Littlefield has been a vocal advocate for OPIC and has urged some changes to address limitations holding the agency back, including a need for more funding, more flexibility and more tools, including the ability to make equity investments. 

pg 87  https://philanthropyforum.org/wp-content/uploads/2012/11/GPF_Transcripts_2012-7-FINAL.pdf

So, clearly we need the private sector to shoulder most of the work. The private sector — that vast, decentralized, rough-and-tumble $60 trillion network of corporations and firms and enterprises and small businesses that already supports livelihoods and lives around the world — is the largest lever we have.

And you know what? It’s already happening. OPIC was carved out of USAID 40 years ago because it was recognized that the private sector needed its own dedicated agency to focus on it. At that time the money flowing from the United States to the emerging markets was 75 percent overseas development assistance [ODA], and the rest was foreign direct investment. Today, 40 years later, that’s completely flipped around: 80 percent of the money flowing from the US to emerging markets is foreign direct investment, and the rest of it is ODA. So now every single year, more than a trillion dollars in private capital — both strategic investments from corporations as well as portfolio investment from investors — is flowing into the poorer nations of the world.
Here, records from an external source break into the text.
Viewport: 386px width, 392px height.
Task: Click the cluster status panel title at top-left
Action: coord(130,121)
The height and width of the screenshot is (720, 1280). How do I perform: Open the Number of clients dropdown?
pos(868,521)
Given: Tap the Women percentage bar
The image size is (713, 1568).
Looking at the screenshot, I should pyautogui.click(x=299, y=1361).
She makes it sound like the richest people are giving away vast amounts of money for a fair and modest return on investment, guaranteed by American taxpayers who are currently being treated like shit by so many in this same group! How ironic is that?

https://philanthropyforum.org/wp-content/uploads/2012/11/GPF_Transcripts_2012-7-FINAL.pdf  pg 89

Elizabeth Littlefield:  Thank you. Thank you for that.
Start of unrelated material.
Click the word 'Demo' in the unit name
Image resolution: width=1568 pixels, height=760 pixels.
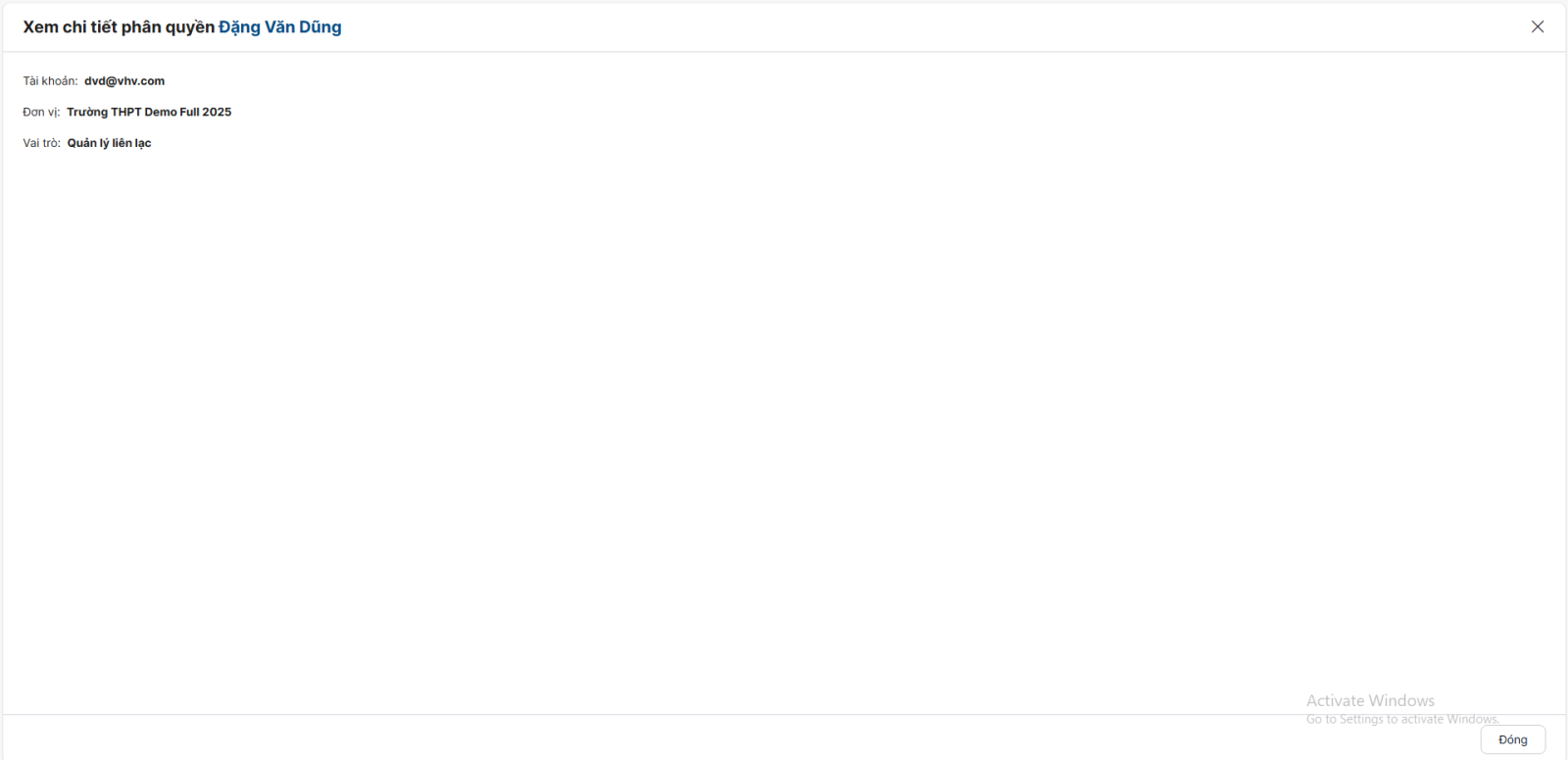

We see our job as helping to channel private-sector capital to solve development challenges in emerging markets, and we do that — OPIC does that — by providing the loans, the finance and the risk mitigation tools that remove the barriers to investing and provide incentives. So, if we believe in a certain country, take Afghanistan for example, it is a country, of course, that’s incredibly important to this country; and as we pull our troops out of Afghanistan, we leave behind some beginnings of a credible economy that can provide opportunities and support into the future as we shift from a military- and aid-based economy to a private one. Now many investors are not going to go and invest in Afghanistan...It’s probably not high on the list of places that look like attractive business environments, so we try to figure out: What is it we can try to do in terms of providing political risk insurance, providing long-term financing, that could incite an investor to make an investment that we think will be powerful for that economy going forward.